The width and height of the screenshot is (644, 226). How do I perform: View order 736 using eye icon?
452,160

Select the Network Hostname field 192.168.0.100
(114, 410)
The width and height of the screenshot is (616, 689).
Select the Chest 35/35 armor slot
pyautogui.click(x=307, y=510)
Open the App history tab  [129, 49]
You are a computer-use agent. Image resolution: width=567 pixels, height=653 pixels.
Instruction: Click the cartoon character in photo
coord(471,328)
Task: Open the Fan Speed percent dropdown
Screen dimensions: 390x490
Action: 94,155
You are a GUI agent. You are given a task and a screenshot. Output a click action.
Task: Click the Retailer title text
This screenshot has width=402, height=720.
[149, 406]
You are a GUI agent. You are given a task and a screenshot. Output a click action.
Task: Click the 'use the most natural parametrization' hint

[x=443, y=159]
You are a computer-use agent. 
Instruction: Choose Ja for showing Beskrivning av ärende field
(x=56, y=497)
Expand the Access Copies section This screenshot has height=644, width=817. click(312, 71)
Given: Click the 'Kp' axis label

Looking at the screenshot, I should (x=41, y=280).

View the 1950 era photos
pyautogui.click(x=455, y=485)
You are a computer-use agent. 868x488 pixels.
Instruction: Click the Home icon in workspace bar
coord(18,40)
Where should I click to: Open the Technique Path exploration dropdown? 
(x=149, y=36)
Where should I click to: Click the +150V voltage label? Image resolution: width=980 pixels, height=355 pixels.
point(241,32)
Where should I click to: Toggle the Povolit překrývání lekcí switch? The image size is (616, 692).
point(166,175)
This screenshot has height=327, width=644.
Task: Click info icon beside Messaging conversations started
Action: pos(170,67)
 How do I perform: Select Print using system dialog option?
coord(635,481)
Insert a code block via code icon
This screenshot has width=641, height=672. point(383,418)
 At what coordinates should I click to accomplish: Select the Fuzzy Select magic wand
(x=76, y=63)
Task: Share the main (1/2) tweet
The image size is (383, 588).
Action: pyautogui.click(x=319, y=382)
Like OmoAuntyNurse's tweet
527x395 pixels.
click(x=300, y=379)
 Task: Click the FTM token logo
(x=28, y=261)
# # # #
◆ Brief: Up to and including the last line of the listing above, copy exactly every line from the one that contains "The image size is (383, 588)." onward; leave out all others.

◆ Written response:
The image size is (383, 588).
Action: pyautogui.click(x=319, y=382)
Like OmoAuntyNurse's tweet
527x395 pixels.
click(x=300, y=379)
 Task: Click the FTM token logo
(x=28, y=261)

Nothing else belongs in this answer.